• **Work to complete**: All of the records below need to be returned exactly.

• **Input for this task**:
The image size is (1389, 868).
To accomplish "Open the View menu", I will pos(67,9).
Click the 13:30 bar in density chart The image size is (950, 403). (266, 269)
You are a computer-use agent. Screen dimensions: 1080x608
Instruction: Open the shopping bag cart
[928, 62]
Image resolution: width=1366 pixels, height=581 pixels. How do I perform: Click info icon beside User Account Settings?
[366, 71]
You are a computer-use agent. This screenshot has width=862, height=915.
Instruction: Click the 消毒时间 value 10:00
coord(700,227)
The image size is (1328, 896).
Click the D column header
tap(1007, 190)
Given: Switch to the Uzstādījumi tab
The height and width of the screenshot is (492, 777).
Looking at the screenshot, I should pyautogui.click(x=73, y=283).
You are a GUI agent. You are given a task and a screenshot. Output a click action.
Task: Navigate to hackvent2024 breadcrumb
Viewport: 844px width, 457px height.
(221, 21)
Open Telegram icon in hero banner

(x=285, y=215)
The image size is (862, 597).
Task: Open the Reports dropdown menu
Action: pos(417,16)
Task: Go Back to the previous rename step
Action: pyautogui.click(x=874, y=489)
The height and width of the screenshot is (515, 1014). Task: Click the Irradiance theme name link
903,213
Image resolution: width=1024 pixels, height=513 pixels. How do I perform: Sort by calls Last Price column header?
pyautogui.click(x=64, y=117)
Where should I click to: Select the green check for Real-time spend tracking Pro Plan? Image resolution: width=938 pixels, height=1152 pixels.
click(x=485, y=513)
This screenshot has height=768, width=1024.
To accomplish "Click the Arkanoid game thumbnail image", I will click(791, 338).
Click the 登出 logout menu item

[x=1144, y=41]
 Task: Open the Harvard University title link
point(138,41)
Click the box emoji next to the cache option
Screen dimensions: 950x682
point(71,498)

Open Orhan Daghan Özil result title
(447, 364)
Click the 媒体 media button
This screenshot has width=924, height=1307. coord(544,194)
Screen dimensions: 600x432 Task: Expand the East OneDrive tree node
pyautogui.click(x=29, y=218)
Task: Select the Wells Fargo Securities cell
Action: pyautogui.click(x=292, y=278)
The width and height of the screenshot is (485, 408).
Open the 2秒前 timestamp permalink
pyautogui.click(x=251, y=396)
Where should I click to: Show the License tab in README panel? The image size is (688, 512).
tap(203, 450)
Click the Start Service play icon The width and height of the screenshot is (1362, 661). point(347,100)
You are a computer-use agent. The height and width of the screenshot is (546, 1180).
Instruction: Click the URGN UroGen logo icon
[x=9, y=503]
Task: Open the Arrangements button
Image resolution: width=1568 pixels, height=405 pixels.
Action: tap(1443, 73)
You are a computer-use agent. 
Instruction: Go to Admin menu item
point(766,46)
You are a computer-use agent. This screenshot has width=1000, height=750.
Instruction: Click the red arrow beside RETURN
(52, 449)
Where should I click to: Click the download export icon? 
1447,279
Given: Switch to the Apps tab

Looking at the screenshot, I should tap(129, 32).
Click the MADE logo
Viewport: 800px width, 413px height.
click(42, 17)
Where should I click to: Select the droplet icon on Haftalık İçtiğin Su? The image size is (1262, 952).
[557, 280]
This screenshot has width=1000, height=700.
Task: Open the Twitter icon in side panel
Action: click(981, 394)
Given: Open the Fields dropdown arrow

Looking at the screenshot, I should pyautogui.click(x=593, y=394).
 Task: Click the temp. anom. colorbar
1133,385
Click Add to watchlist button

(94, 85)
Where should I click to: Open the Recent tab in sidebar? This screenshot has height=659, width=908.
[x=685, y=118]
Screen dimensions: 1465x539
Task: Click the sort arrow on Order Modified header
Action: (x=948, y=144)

• **Answer below**:
The image size is (1389, 868).
To accomplish "Open the View menu", I will pos(67,9).
Click the 13:30 bar in density chart The image size is (950, 403). (266, 269)
You are a computer-use agent. Screen dimensions: 1080x608
Instruction: Open the shopping bag cart
[928, 62]
Image resolution: width=1366 pixels, height=581 pixels. How do I perform: Click info icon beside User Account Settings?
[366, 71]
You are a computer-use agent. This screenshot has width=862, height=915.
Instruction: Click the 消毒时间 value 10:00
coord(700,227)
The image size is (1328, 896).
Click the D column header
tap(1007, 190)
Given: Switch to the Uzstādījumi tab
The height and width of the screenshot is (492, 777).
Looking at the screenshot, I should pyautogui.click(x=73, y=283).
You are a GUI agent. You are given a task and a screenshot. Output a click action.
Task: Navigate to hackvent2024 breadcrumb
Viewport: 844px width, 457px height.
(221, 21)
Open Telegram icon in hero banner

(x=285, y=215)
The image size is (862, 597).
Task: Open the Reports dropdown menu
Action: pos(417,16)
Task: Go Back to the previous rename step
Action: pyautogui.click(x=874, y=489)
The height and width of the screenshot is (515, 1014). Task: Click the Irradiance theme name link
903,213
Image resolution: width=1024 pixels, height=513 pixels. How do I perform: Sort by calls Last Price column header?
pyautogui.click(x=64, y=117)
Where should I click to: Select the green check for Real-time spend tracking Pro Plan? Image resolution: width=938 pixels, height=1152 pixels.
click(x=485, y=513)
This screenshot has height=768, width=1024.
To accomplish "Click the Arkanoid game thumbnail image", I will click(791, 338).
Click the 登出 logout menu item

[x=1144, y=41]
 Task: Open the Harvard University title link
point(138,41)
Click the box emoji next to the cache option
Screen dimensions: 950x682
point(71,498)

Open Orhan Daghan Özil result title
(447, 364)
Click the 媒体 media button
This screenshot has width=924, height=1307. coord(544,194)
Screen dimensions: 600x432 Task: Expand the East OneDrive tree node
pyautogui.click(x=29, y=218)
Task: Select the Wells Fargo Securities cell
Action: pyautogui.click(x=292, y=278)
The width and height of the screenshot is (485, 408).
Open the 2秒前 timestamp permalink
pyautogui.click(x=251, y=396)
Where should I click to: Show the License tab in README panel? The image size is (688, 512).
tap(203, 450)
Click the Start Service play icon The width and height of the screenshot is (1362, 661). point(347,100)
You are a computer-use agent. The height and width of the screenshot is (546, 1180).
Instruction: Click the URGN UroGen logo icon
[x=9, y=503]
Task: Open the Arrangements button
Image resolution: width=1568 pixels, height=405 pixels.
Action: tap(1443, 73)
You are a computer-use agent. 
Instruction: Go to Admin menu item
point(766,46)
You are a computer-use agent. This screenshot has width=1000, height=750.
Instruction: Click the red arrow beside RETURN
(52, 449)
Where should I click to: Click the download export icon? 
1447,279
Given: Switch to the Apps tab

Looking at the screenshot, I should tap(129, 32).
Click the MADE logo
Viewport: 800px width, 413px height.
click(42, 17)
Where should I click to: Select the droplet icon on Haftalık İçtiğin Su? The image size is (1262, 952).
[557, 280]
This screenshot has width=1000, height=700.
Task: Open the Twitter icon in side panel
Action: click(981, 394)
Given: Open the Fields dropdown arrow

Looking at the screenshot, I should pyautogui.click(x=593, y=394).
 Task: Click the temp. anom. colorbar
1133,385
Click Add to watchlist button

(94, 85)
Where should I click to: Open the Recent tab in sidebar? This screenshot has height=659, width=908.
[x=685, y=118]
Screen dimensions: 1465x539
Task: Click the sort arrow on Order Modified header
Action: (x=948, y=144)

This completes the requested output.